■ EXERCISE PROMPT
Exact copies of the records below are required.
Start of DATA FOR PROCESSING
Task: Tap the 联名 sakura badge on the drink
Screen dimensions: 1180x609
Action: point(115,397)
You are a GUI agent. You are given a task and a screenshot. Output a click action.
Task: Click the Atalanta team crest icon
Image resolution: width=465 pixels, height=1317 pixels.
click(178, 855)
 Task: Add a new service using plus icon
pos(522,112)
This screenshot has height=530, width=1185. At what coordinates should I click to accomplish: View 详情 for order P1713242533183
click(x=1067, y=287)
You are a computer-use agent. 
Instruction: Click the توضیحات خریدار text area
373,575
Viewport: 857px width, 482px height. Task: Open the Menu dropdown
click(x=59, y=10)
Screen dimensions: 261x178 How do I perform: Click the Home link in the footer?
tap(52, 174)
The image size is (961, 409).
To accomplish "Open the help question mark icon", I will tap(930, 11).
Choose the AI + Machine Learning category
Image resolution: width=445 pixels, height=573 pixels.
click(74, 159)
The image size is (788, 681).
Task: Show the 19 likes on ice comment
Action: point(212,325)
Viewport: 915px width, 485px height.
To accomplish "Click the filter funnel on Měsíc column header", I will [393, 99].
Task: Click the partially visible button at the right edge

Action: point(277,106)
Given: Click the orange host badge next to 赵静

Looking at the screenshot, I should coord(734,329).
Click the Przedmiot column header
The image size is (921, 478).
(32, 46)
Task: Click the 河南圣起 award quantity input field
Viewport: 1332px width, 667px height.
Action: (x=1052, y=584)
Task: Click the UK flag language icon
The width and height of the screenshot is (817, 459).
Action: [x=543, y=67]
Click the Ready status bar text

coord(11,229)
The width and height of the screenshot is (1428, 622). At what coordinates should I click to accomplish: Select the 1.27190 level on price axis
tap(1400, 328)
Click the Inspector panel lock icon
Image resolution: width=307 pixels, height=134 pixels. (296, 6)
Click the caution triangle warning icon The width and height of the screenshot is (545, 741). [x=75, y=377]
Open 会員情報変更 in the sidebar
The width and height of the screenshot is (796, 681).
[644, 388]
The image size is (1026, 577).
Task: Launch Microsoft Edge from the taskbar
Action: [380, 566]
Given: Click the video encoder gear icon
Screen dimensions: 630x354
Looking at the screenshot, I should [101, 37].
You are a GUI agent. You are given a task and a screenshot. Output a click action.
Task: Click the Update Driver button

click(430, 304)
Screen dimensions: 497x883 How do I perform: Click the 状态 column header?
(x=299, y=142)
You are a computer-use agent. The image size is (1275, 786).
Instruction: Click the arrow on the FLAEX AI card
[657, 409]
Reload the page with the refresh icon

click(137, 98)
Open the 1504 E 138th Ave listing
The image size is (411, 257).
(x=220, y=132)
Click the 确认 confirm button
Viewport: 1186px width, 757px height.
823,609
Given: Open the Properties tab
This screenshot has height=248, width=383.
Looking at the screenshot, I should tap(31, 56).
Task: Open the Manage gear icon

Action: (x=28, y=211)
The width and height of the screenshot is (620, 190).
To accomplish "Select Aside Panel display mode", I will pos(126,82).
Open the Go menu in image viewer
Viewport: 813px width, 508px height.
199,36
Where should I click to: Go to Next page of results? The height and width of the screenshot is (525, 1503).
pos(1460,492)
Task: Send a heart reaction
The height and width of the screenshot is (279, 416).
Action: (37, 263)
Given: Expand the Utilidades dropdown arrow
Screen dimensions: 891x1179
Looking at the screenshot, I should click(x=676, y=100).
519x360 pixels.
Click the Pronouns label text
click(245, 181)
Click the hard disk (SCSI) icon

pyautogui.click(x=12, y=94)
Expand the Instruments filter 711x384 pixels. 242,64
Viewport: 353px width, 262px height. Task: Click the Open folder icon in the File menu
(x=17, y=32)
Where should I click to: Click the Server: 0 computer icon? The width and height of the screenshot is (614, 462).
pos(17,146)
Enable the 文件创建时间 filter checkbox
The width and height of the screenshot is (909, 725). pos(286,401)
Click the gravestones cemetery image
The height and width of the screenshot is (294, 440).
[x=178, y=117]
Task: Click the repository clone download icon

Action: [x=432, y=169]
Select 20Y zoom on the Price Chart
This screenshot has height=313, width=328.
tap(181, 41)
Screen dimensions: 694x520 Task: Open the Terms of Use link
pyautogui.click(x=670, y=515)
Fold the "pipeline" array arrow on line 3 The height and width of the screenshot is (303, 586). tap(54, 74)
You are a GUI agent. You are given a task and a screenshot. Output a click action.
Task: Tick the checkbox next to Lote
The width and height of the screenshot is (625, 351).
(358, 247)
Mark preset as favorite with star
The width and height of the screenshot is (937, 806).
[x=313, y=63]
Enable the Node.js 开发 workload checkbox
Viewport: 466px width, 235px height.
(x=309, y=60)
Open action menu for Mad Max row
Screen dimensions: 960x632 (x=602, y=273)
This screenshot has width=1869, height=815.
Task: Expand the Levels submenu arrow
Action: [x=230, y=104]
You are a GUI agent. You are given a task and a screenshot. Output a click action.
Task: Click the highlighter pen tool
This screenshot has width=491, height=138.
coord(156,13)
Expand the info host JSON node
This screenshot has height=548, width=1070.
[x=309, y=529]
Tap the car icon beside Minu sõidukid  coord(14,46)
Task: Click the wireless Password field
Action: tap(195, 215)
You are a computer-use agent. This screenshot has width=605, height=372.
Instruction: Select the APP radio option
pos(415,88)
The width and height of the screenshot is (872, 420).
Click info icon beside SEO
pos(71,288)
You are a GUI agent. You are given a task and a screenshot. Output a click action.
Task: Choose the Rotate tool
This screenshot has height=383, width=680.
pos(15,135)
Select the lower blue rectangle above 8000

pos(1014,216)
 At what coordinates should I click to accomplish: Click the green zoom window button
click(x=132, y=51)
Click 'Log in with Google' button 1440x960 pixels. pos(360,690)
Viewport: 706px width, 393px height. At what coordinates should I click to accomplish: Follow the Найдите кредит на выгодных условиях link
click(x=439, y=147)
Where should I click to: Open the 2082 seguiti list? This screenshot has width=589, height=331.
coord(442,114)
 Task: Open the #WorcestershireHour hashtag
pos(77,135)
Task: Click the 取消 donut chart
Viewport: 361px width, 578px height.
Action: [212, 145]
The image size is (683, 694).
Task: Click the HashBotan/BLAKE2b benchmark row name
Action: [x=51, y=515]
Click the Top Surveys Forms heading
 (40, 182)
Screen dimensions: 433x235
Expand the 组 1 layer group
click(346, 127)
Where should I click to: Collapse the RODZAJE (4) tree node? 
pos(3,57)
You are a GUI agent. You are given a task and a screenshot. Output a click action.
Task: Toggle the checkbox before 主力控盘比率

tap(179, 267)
End of DATA FOR PROCESSING
■ TASK RESULT
Task: Tap the 联名 sakura badge on the drink
Screen dimensions: 1180x609
Action: point(115,397)
You are a GUI agent. You are given a task and a screenshot. Output a click action.
Task: Click the Atalanta team crest icon
Image resolution: width=465 pixels, height=1317 pixels.
click(178, 855)
 Task: Add a new service using plus icon
pos(522,112)
This screenshot has height=530, width=1185. At what coordinates should I click to accomplish: View 详情 for order P1713242533183
click(x=1067, y=287)
You are a computer-use agent. 
Instruction: Click the توضیحات خریدار text area
373,575
Viewport: 857px width, 482px height. Task: Open the Menu dropdown
click(x=59, y=10)
Screen dimensions: 261x178 How do I perform: Click the Home link in the footer?
tap(52, 174)
The image size is (961, 409).
To accomplish "Open the help question mark icon", I will tap(930, 11).
Choose the AI + Machine Learning category
Image resolution: width=445 pixels, height=573 pixels.
click(74, 159)
The image size is (788, 681).
Task: Show the 19 likes on ice comment
Action: point(212,325)
Viewport: 915px width, 485px height.
To accomplish "Click the filter funnel on Měsíc column header", I will [393, 99].
Task: Click the partially visible button at the right edge

Action: point(277,106)
Given: Click the orange host badge next to 赵静

Looking at the screenshot, I should coord(734,329).
Click the Przedmiot column header
The image size is (921, 478).
(32, 46)
Task: Click the 河南圣起 award quantity input field
Viewport: 1332px width, 667px height.
Action: (x=1052, y=584)
Task: Click the UK flag language icon
The width and height of the screenshot is (817, 459).
Action: [x=543, y=67]
Click the Ready status bar text

coord(11,229)
The width and height of the screenshot is (1428, 622). At what coordinates should I click to accomplish: Select the 1.27190 level on price axis
tap(1400, 328)
Click the Inspector panel lock icon
Image resolution: width=307 pixels, height=134 pixels. (296, 6)
Click the caution triangle warning icon The width and height of the screenshot is (545, 741). [x=75, y=377]
Open 会員情報変更 in the sidebar
The width and height of the screenshot is (796, 681).
[644, 388]
The image size is (1026, 577).
Task: Launch Microsoft Edge from the taskbar
Action: [380, 566]
Given: Click the video encoder gear icon
Screen dimensions: 630x354
Looking at the screenshot, I should [101, 37].
You are a GUI agent. You are given a task and a screenshot. Output a click action.
Task: Click the Update Driver button

click(430, 304)
Screen dimensions: 497x883 How do I perform: Click the 状态 column header?
(x=299, y=142)
You are a computer-use agent. The image size is (1275, 786).
Instruction: Click the arrow on the FLAEX AI card
[657, 409]
Reload the page with the refresh icon

click(137, 98)
Open the 1504 E 138th Ave listing
The image size is (411, 257).
(x=220, y=132)
Click the 确认 confirm button
Viewport: 1186px width, 757px height.
823,609
Given: Open the Properties tab
This screenshot has height=248, width=383.
Looking at the screenshot, I should tap(31, 56).
Task: Open the Manage gear icon

Action: (x=28, y=211)
The width and height of the screenshot is (620, 190).
To accomplish "Select Aside Panel display mode", I will pos(126,82).
Open the Go menu in image viewer
Viewport: 813px width, 508px height.
199,36
Where should I click to: Go to Next page of results? The height and width of the screenshot is (525, 1503).
pos(1460,492)
Task: Send a heart reaction
The height and width of the screenshot is (279, 416).
Action: (37, 263)
Given: Expand the Utilidades dropdown arrow
Screen dimensions: 891x1179
Looking at the screenshot, I should click(x=676, y=100).
519x360 pixels.
Click the Pronouns label text
click(245, 181)
Click the hard disk (SCSI) icon

pyautogui.click(x=12, y=94)
Expand the Instruments filter 711x384 pixels. 242,64
Viewport: 353px width, 262px height. Task: Click the Open folder icon in the File menu
(x=17, y=32)
Where should I click to: Click the Server: 0 computer icon? The width and height of the screenshot is (614, 462).
pos(17,146)
Enable the 文件创建时间 filter checkbox
The width and height of the screenshot is (909, 725). pos(286,401)
Click the gravestones cemetery image
The height and width of the screenshot is (294, 440).
[x=178, y=117]
Task: Click the repository clone download icon

Action: [x=432, y=169]
Select 20Y zoom on the Price Chart
This screenshot has height=313, width=328.
tap(181, 41)
Screen dimensions: 694x520 Task: Open the Terms of Use link
pyautogui.click(x=670, y=515)
Fold the "pipeline" array arrow on line 3 The height and width of the screenshot is (303, 586). tap(54, 74)
You are a GUI agent. You are given a task and a screenshot. Output a click action.
Task: Tick the checkbox next to Lote
The width and height of the screenshot is (625, 351).
(358, 247)
Mark preset as favorite with star
The width and height of the screenshot is (937, 806).
[x=313, y=63]
Enable the Node.js 开发 workload checkbox
Viewport: 466px width, 235px height.
(x=309, y=60)
Open action menu for Mad Max row
Screen dimensions: 960x632 (x=602, y=273)
This screenshot has width=1869, height=815.
Task: Expand the Levels submenu arrow
Action: [x=230, y=104]
You are a GUI agent. You are given a task and a screenshot. Output a click action.
Task: Click the highlighter pen tool
This screenshot has width=491, height=138.
coord(156,13)
Expand the info host JSON node
This screenshot has height=548, width=1070.
[x=309, y=529]
Tap the car icon beside Minu sõidukid  coord(14,46)
Task: Click the wireless Password field
Action: tap(195, 215)
You are a computer-use agent. This screenshot has width=605, height=372.
Instruction: Select the APP radio option
pos(415,88)
The width and height of the screenshot is (872, 420).
Click info icon beside SEO
pos(71,288)
You are a GUI agent. You are given a task and a screenshot. Output a click action.
Task: Choose the Rotate tool
This screenshot has height=383, width=680.
pos(15,135)
Select the lower blue rectangle above 8000

pos(1014,216)
 At what coordinates should I click to accomplish: Click the green zoom window button
click(x=132, y=51)
Click 'Log in with Google' button 1440x960 pixels. pos(360,690)
Viewport: 706px width, 393px height. At what coordinates should I click to accomplish: Follow the Найдите кредит на выгодных условиях link
click(x=439, y=147)
Where should I click to: Open the 2082 seguiti list? This screenshot has width=589, height=331.
coord(442,114)
 Task: Open the #WorcestershireHour hashtag
pos(77,135)
Task: Click the 取消 donut chart
Viewport: 361px width, 578px height.
Action: [212, 145]
The image size is (683, 694).
Task: Click the HashBotan/BLAKE2b benchmark row name
Action: [x=51, y=515]
Click the Top Surveys Forms heading
 (40, 182)
Screen dimensions: 433x235
Expand the 组 1 layer group
click(346, 127)
Where should I click to: Collapse the RODZAJE (4) tree node? 
pos(3,57)
You are a GUI agent. You are given a task and a screenshot. Output a click action.
Task: Toggle the checkbox before 主力控盘比率

tap(179, 267)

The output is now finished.